Text segment:
Published: 30 Jan 2013 10:52 GMT+01:00 | Print version
Updated: 30 Jan 2013 10:52 GMT+01:00
German investigators on Tuesday gathered in the ruined French hamlet of Oradour-sur-Glane to collect evidence in a re-opened case probing the Nazi massacre that wiped out almost the whole village seven decades ago.
Only six people survived in the June 10, 1944 massacre, in which 642 people - mainly women and children - were killed.
A statement from the state prosecutor's office in Limoges, in western-central France, said that under the label of war crimes "German judicial authorities, acting to assist in international legal proceedings, visited the scene this morning." They were accompanied by German prosecutor Andreas Brendel, it added.
Four days after the Normandy landings that marked the start of the liberation of France and Europe from Nazi occupation, Oradour was destroyed by a detachment of SS troops for reasons that have never been made clear.
Although several probes have previously been opened into the massacre, they have all been shut down due to a lack of evidence.
But when a historian in 2010 discovered documents implicating six suspects, still alive and now aged between 85 and 86, the case was reopened.
The documents were found in files kept by the Stasi, former East Germany's feared and hated secret police.
The suspects, aged 18 and 19 at the time, allegedly ordered the town's inhabitants, including 247 children, to assemble in the village square.

Dataset entries:

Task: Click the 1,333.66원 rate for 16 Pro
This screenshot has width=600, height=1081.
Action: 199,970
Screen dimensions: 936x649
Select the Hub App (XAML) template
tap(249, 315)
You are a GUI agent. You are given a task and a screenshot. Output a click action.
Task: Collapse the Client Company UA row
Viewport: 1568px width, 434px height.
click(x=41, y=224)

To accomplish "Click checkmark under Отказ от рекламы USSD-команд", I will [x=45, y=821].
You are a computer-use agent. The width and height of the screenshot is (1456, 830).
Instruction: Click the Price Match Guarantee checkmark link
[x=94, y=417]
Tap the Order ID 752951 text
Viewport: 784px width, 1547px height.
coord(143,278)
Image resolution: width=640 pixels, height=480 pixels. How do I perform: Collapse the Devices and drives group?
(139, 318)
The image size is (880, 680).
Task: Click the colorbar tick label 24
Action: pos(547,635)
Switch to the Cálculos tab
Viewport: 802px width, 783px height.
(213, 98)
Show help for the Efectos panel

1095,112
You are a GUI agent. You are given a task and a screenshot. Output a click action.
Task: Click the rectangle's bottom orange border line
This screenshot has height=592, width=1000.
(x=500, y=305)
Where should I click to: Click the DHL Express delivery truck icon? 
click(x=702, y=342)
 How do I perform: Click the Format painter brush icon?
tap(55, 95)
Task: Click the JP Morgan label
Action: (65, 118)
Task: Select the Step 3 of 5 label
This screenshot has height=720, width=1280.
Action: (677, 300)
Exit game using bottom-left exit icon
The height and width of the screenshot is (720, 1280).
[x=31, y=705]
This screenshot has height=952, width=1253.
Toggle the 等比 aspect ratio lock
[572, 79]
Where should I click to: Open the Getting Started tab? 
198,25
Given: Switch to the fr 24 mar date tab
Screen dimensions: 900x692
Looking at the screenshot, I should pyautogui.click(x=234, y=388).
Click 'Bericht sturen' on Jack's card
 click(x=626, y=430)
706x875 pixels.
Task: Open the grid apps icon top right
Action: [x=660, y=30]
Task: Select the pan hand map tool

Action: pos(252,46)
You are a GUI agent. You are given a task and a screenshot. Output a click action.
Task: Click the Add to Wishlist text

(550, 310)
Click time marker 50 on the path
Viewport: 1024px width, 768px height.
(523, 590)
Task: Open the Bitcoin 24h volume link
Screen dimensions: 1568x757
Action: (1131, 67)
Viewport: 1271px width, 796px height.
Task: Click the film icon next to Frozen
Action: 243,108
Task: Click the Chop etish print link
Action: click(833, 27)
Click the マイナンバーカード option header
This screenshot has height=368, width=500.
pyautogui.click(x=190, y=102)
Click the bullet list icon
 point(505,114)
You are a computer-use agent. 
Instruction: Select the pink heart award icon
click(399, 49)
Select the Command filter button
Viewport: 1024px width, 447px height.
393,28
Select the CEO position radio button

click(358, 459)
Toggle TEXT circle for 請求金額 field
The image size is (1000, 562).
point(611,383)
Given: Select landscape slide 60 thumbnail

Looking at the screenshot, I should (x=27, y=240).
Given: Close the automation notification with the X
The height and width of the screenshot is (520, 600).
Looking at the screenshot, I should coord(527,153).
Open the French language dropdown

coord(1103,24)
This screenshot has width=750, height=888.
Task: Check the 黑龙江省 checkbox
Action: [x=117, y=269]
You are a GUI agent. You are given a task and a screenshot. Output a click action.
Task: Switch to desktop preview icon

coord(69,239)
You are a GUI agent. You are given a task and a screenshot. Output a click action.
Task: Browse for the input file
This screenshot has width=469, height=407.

Using the information:
1 - From the news report on the Oradour-sur-Glane massacre, copy word for word the passage that begins at the words "Published: 30 Jan" and stops after "seven decades ago.".
2 - In the news report on the Oradour-sur-Glane massacre, where were the documents implicating the six suspects found?
3 - Using the news report on the Oradour-sur-Glane massacre, explain why the case was reopened after earlier probes had been closed.

Answers below:
1 -
Published: 30 Jan 2013 10:52 GMT+01:00 | Print version
Updated: 30 Jan 2013 10:52 GMT+01:00
German investigators on Tuesday gathered in the ruined French hamlet of Oradour-sur-Glane to collect evidence in a re-opened case probing the Nazi massacre that wiped out almost the whole village seven decades ago.

2 - They were found in files kept by the Stasi, former East Germany's secret police.

3 - Earlier probes had all been shut down for lack of evidence. In 2010 a historian discovered documents implicating six suspects who are still alive, now aged 85 to 86, and that led to the case being reopened.